What the exercise asks: Transcribe all of the following material line for line, changing nothing.

Data listing:

— start —

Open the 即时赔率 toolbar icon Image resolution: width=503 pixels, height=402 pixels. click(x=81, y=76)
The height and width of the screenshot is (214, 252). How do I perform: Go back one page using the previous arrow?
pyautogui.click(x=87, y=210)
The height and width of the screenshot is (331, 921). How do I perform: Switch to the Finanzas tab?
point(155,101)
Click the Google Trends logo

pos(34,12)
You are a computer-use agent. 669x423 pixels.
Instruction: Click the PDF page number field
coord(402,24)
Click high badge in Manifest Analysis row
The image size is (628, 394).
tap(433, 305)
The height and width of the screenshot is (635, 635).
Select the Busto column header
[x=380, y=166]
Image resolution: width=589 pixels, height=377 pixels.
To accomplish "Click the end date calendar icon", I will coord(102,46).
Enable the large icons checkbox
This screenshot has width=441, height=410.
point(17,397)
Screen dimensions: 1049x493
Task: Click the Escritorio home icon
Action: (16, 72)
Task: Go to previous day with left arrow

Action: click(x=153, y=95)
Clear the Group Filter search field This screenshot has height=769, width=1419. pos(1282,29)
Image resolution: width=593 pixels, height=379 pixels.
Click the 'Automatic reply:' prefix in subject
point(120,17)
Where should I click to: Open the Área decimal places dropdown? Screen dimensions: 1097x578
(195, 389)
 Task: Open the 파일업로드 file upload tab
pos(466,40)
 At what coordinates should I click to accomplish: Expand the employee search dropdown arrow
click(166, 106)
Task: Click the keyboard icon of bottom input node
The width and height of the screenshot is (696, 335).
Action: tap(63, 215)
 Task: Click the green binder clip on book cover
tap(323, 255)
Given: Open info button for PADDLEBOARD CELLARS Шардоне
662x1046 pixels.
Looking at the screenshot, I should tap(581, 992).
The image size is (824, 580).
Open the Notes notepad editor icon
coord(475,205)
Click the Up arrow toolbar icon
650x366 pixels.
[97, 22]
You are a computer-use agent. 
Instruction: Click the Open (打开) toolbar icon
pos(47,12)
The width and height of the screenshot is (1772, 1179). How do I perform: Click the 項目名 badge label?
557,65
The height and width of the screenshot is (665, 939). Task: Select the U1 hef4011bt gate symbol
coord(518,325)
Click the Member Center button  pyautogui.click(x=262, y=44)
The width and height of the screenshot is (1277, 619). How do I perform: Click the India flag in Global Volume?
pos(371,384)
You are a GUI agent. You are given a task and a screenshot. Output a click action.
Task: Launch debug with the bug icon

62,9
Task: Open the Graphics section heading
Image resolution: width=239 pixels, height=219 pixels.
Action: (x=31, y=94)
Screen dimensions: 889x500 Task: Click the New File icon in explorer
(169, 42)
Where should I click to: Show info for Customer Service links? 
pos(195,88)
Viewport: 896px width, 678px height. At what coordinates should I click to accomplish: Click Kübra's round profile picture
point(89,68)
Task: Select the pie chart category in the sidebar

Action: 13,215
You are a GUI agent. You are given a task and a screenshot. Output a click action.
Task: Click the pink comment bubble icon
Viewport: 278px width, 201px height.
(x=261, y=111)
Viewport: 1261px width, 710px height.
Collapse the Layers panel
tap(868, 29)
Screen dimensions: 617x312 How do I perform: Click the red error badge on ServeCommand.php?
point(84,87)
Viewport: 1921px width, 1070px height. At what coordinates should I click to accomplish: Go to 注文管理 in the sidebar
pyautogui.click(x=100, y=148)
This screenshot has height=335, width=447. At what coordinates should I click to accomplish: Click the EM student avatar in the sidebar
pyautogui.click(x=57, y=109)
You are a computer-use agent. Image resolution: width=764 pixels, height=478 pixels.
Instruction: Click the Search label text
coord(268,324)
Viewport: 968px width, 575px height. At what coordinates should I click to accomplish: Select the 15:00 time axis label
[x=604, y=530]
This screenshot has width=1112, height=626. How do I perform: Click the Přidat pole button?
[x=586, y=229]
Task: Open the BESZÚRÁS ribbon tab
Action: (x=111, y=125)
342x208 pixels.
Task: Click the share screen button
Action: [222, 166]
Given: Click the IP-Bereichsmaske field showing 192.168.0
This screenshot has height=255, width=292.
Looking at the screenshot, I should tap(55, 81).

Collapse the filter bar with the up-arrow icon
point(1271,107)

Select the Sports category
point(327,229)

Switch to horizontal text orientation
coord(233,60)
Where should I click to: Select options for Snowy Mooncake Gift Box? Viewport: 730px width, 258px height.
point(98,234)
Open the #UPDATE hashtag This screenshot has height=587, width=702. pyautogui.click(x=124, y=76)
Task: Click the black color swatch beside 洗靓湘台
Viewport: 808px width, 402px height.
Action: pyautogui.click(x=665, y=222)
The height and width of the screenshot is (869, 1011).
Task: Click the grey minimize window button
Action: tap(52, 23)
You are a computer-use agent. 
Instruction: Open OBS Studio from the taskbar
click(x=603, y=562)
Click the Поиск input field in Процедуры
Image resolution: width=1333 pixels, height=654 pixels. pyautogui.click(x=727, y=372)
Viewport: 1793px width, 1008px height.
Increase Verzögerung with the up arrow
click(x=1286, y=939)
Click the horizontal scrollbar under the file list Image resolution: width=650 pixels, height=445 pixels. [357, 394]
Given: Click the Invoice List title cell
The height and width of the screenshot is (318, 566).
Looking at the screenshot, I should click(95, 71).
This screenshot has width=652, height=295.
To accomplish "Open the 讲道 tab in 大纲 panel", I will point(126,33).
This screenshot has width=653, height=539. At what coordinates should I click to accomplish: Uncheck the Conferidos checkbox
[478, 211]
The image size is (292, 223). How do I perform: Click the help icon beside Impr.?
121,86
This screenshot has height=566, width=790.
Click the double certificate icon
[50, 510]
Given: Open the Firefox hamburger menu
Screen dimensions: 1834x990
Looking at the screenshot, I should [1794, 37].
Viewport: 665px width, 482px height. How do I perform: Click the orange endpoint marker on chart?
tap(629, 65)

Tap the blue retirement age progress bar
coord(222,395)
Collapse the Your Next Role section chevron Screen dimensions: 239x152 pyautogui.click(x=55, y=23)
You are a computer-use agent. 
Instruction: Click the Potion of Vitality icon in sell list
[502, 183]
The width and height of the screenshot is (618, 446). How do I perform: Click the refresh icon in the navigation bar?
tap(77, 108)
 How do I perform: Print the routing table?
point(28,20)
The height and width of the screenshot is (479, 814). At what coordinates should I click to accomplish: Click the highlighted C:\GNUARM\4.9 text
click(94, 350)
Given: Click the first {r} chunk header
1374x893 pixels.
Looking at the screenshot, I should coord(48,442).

— end —

Answer to this problem:
Open the 即时赔率 toolbar icon Image resolution: width=503 pixels, height=402 pixels. click(x=81, y=76)
The height and width of the screenshot is (214, 252). How do I perform: Go back one page using the previous arrow?
pyautogui.click(x=87, y=210)
The height and width of the screenshot is (331, 921). How do I perform: Switch to the Finanzas tab?
point(155,101)
Click the Google Trends logo

pos(34,12)
You are a computer-use agent. 669x423 pixels.
Instruction: Click the PDF page number field
coord(402,24)
Click high badge in Manifest Analysis row
The image size is (628, 394).
tap(433, 305)
The height and width of the screenshot is (635, 635).
Select the Busto column header
[x=380, y=166]
Image resolution: width=589 pixels, height=377 pixels.
To accomplish "Click the end date calendar icon", I will coord(102,46).
Enable the large icons checkbox
This screenshot has width=441, height=410.
point(17,397)
Screen dimensions: 1049x493
Task: Click the Escritorio home icon
Action: (16, 72)
Task: Go to previous day with left arrow

Action: click(x=153, y=95)
Clear the Group Filter search field This screenshot has height=769, width=1419. pos(1282,29)
Image resolution: width=593 pixels, height=379 pixels.
Click the 'Automatic reply:' prefix in subject
point(120,17)
Where should I click to: Open the Área decimal places dropdown? Screen dimensions: 1097x578
(195, 389)
 Task: Open the 파일업로드 file upload tab
pos(466,40)
 At what coordinates should I click to accomplish: Expand the employee search dropdown arrow
click(166, 106)
Task: Click the keyboard icon of bottom input node
The width and height of the screenshot is (696, 335).
Action: tap(63, 215)
 Task: Click the green binder clip on book cover
tap(323, 255)
Given: Open info button for PADDLEBOARD CELLARS Шардоне
662x1046 pixels.
Looking at the screenshot, I should tap(581, 992).
The image size is (824, 580).
Open the Notes notepad editor icon
coord(475,205)
Click the Up arrow toolbar icon
650x366 pixels.
[97, 22]
You are a computer-use agent. 
Instruction: Click the Open (打开) toolbar icon
pos(47,12)
The width and height of the screenshot is (1772, 1179). How do I perform: Click the 項目名 badge label?
557,65
The height and width of the screenshot is (665, 939). Task: Select the U1 hef4011bt gate symbol
coord(518,325)
Click the Member Center button  pyautogui.click(x=262, y=44)
The width and height of the screenshot is (1277, 619). How do I perform: Click the India flag in Global Volume?
pos(371,384)
You are a GUI agent. You are given a task and a screenshot. Output a click action.
Task: Launch debug with the bug icon

62,9
Task: Open the Graphics section heading
Image resolution: width=239 pixels, height=219 pixels.
Action: (x=31, y=94)
Screen dimensions: 889x500 Task: Click the New File icon in explorer
(169, 42)
Where should I click to: Show info for Customer Service links? 
pos(195,88)
Viewport: 896px width, 678px height. At what coordinates should I click to accomplish: Click Kübra's round profile picture
point(89,68)
Task: Select the pie chart category in the sidebar

Action: 13,215
You are a GUI agent. You are given a task and a screenshot. Output a click action.
Task: Click the pink comment bubble icon
Viewport: 278px width, 201px height.
(x=261, y=111)
Viewport: 1261px width, 710px height.
Collapse the Layers panel
tap(868, 29)
Screen dimensions: 617x312 How do I perform: Click the red error badge on ServeCommand.php?
point(84,87)
Viewport: 1921px width, 1070px height. At what coordinates should I click to accomplish: Go to 注文管理 in the sidebar
pyautogui.click(x=100, y=148)
This screenshot has height=335, width=447. At what coordinates should I click to accomplish: Click the EM student avatar in the sidebar
pyautogui.click(x=57, y=109)
You are a computer-use agent. Image resolution: width=764 pixels, height=478 pixels.
Instruction: Click the Search label text
coord(268,324)
Viewport: 968px width, 575px height. At what coordinates should I click to accomplish: Select the 15:00 time axis label
[x=604, y=530]
This screenshot has width=1112, height=626. How do I perform: Click the Přidat pole button?
[x=586, y=229]
Task: Open the BESZÚRÁS ribbon tab
Action: (x=111, y=125)
342x208 pixels.
Task: Click the share screen button
Action: [222, 166]
Given: Click the IP-Bereichsmaske field showing 192.168.0
This screenshot has height=255, width=292.
Looking at the screenshot, I should tap(55, 81).

Collapse the filter bar with the up-arrow icon
point(1271,107)

Select the Sports category
point(327,229)

Switch to horizontal text orientation
coord(233,60)
Where should I click to: Select options for Snowy Mooncake Gift Box? Viewport: 730px width, 258px height.
point(98,234)
Open the #UPDATE hashtag This screenshot has height=587, width=702. pyautogui.click(x=124, y=76)
Task: Click the black color swatch beside 洗靓湘台
Viewport: 808px width, 402px height.
Action: pyautogui.click(x=665, y=222)
The height and width of the screenshot is (869, 1011).
Task: Click the grey minimize window button
Action: tap(52, 23)
You are a computer-use agent. 
Instruction: Open OBS Studio from the taskbar
click(x=603, y=562)
Click the Поиск input field in Процедуры
Image resolution: width=1333 pixels, height=654 pixels. pyautogui.click(x=727, y=372)
Viewport: 1793px width, 1008px height.
Increase Verzögerung with the up arrow
click(x=1286, y=939)
Click the horizontal scrollbar under the file list Image resolution: width=650 pixels, height=445 pixels. [357, 394]
Given: Click the Invoice List title cell
The height and width of the screenshot is (318, 566).
Looking at the screenshot, I should click(95, 71).
This screenshot has width=652, height=295.
To accomplish "Open the 讲道 tab in 大纲 panel", I will point(126,33).
This screenshot has width=653, height=539. At what coordinates should I click to accomplish: Uncheck the Conferidos checkbox
[478, 211]
The image size is (292, 223). How do I perform: Click the help icon beside Impr.?
121,86
This screenshot has height=566, width=790.
Click the double certificate icon
[50, 510]
Given: Open the Firefox hamburger menu
Screen dimensions: 1834x990
Looking at the screenshot, I should [1794, 37].
Viewport: 665px width, 482px height. How do I perform: Click the orange endpoint marker on chart?
tap(629, 65)

Tap the blue retirement age progress bar
coord(222,395)
Collapse the Your Next Role section chevron Screen dimensions: 239x152 pyautogui.click(x=55, y=23)
You are a computer-use agent. 
Instruction: Click the Potion of Vitality icon in sell list
[502, 183]
The width and height of the screenshot is (618, 446). How do I perform: Click the refresh icon in the navigation bar?
tap(77, 108)
 How do I perform: Print the routing table?
point(28,20)
The height and width of the screenshot is (479, 814). At what coordinates should I click to accomplish: Click the highlighted C:\GNUARM\4.9 text
click(94, 350)
Given: Click the first {r} chunk header
1374x893 pixels.
Looking at the screenshot, I should coord(48,442).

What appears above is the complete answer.